Amid the legal wrangling, and the dense theories put forward on debt policy and privatisation, one scene jumps out, like Irina’s thorn-pricked finger. Mele (played astoundingly by Aïssa Maïga), a woman whose relationship is on the rocks, in a final scene sings – through glistening tears – a heartbreaking but infectious afrobeat song by Christy Azuma and the Uppers International. It’s electrifying.

He dares to humanise jihadists

“If you look at the different stories, there are different blocks, you can move them around, put them in different places. And for me, that’s what cinema is.”

If there’s a style or approach that links Sissako’s films together, it is his fragmentary storytelling, which allows him to broach difficult and at times dense and complex subject matter without presenting any grand conclusions.

Timbuktu (2014)

Timbuktu, released in the UK on 29 May, brings together interwoven stories of residents of the ancient Malian city – in recent years a restive region wracked by violence and Islamic fundamentalism. Here, he builds a portrait of daily life full of empathy and humanity, resulting in what is now known as “the film that dares to humanise jihadists”.

Released in a climate of fear and sensational headlines, following the Charlie Hebdo shootings, Isis’s ongoing murderous rampage and Boko Haram’s brutality in northern Nigeria, Sissako’s piecemeal narrative enables him to investigate the people behind the news stories, offering multiple perspectives that complicate the people on screen.

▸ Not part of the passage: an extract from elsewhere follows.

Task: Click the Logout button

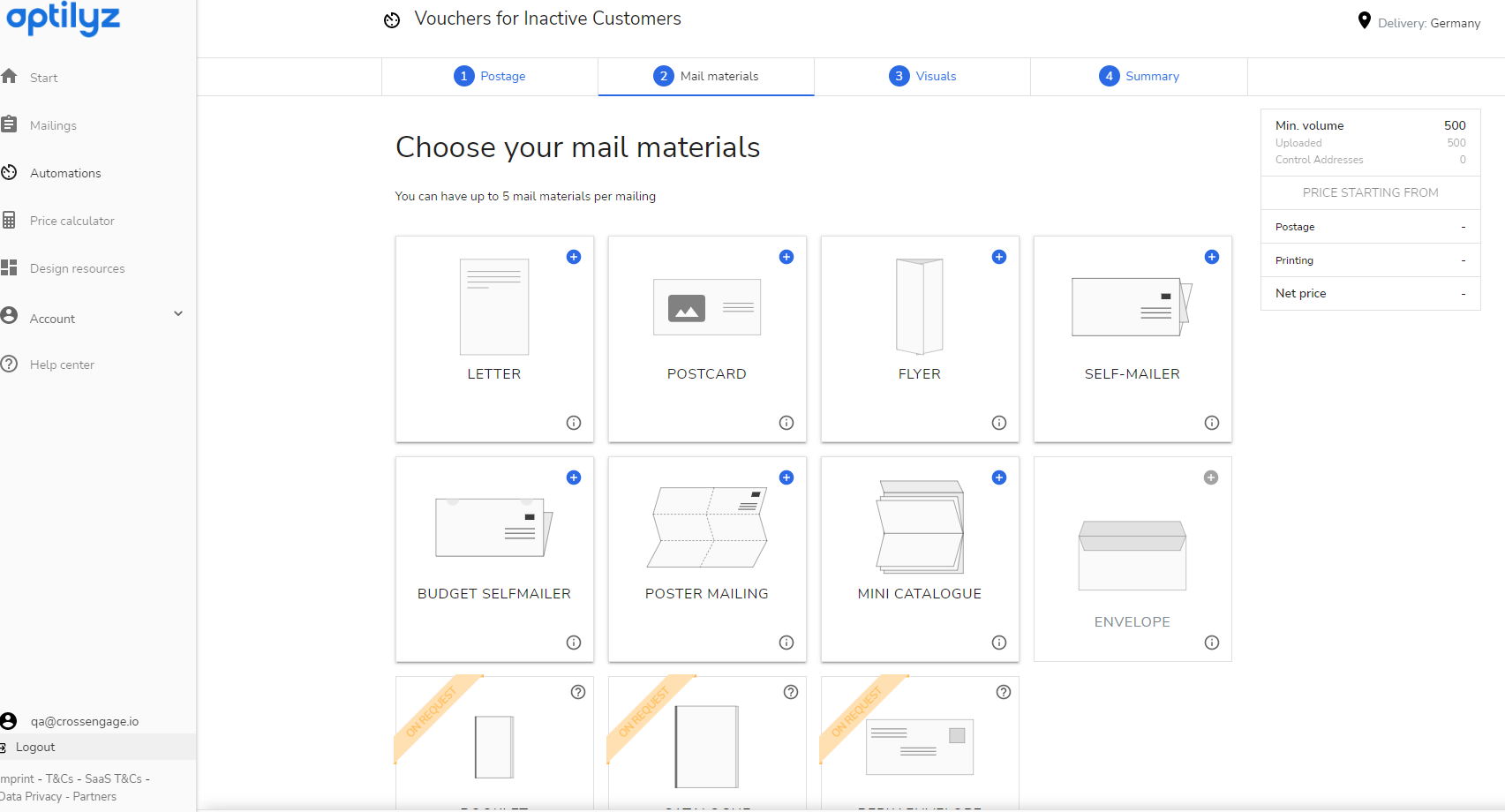Action: (35, 747)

Sissako told the New York Times: “To portray a jihadist as simply a bad guy, who does not in any way resemble me, who’s completely different, that’s not completely true.” The jihadist is, he says, is “a fragile being. And fragility is an element that can make anybody tip over into horror.”

This fragility spills over into his storytelling: he eschews a clear position, leaving the subject of religion and violent fundamentalism open to interpretation, and crucially, to discussion.